Earlier this month, the SCOTUS granted cert in Pivotal Software v. Tran, which raises the issue of whether the Private Securities Litigation Reform Act’s discovery-stay provision applies to Securities Act lawsuits filed in state or federal court, or just to federal court filings. This excerpt from a recent Kramer Levin memo summarizes the potential significance of this case:
Congress enacted the automatic stay provision to address the concern that, without it, securities class action plaintiffs could use burdensome discovery requests to force early settlements of meritless claims, thereby encouraging the filing of meritless actions. State courts are split as to whether the PSLRA automatic stay applies in actions brought in state courts, and the issue has arisen with increasing frequency in the wake of the Supreme Court’s decision in Cyan, Inc. v. Beaver County Employees Retirement Fund, 138 S. Ct. 1061 (2018).
In Cyan, the Court affirmed that federal and state courts have concurrent jurisdiction over Securities Act claims, and that a Securities Act claim brought in state court cannot be removed to federal court. After Cyan, plaintiffs have with greater frequency filed Securities Act cases in state courts, at least in part because plaintiffs may have the potential to seek costly and burdensome discovery before the legal sufficiency of their complaints has been upheld, and possibly forcing the settlement of claims whose sufficiency has not been tested.

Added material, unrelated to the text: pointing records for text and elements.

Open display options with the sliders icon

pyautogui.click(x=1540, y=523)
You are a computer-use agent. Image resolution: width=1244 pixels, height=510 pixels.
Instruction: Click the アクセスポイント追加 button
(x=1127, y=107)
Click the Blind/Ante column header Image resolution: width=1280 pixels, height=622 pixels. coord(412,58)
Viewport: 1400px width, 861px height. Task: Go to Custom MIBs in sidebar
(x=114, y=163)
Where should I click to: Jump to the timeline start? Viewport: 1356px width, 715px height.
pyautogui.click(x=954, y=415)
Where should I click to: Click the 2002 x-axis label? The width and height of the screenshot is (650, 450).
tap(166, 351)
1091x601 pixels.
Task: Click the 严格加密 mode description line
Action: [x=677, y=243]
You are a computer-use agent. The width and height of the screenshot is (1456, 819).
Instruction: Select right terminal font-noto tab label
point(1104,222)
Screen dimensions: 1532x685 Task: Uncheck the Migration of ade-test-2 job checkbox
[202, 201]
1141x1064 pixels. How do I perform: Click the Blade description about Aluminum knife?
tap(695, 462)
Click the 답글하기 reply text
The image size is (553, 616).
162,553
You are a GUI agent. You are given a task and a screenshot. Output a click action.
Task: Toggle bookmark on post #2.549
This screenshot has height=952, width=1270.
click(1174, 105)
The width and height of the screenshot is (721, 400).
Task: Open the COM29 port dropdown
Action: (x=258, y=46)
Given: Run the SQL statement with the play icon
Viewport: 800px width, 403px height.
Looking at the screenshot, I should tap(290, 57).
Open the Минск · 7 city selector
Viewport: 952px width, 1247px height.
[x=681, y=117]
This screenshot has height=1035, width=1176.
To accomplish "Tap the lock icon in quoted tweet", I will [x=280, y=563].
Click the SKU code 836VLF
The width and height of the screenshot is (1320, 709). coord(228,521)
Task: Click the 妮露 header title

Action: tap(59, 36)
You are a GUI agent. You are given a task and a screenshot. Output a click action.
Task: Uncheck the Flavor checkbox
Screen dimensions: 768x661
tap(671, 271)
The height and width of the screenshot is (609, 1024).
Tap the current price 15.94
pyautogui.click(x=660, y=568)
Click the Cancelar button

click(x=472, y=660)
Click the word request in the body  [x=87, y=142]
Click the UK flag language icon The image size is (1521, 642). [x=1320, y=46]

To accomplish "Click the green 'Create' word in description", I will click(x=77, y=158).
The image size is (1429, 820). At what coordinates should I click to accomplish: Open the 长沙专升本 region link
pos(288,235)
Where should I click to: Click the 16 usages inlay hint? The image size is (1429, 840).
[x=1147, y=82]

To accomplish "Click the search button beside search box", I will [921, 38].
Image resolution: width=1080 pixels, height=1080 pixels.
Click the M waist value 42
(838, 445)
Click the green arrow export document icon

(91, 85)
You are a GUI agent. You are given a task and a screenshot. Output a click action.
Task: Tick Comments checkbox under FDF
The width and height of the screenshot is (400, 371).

The statute says that the automatic stay applies to “any action,” but despite that language, state courts have split on whether it applies in state court proceedings. Some of the courts that have held the stay doesn’t apply have concluded that applying the stay to state court proceedings would undermine the ruling in Cyan, while others have said that its application is inconsistent with the Securities Litigation Uniform Standards Act.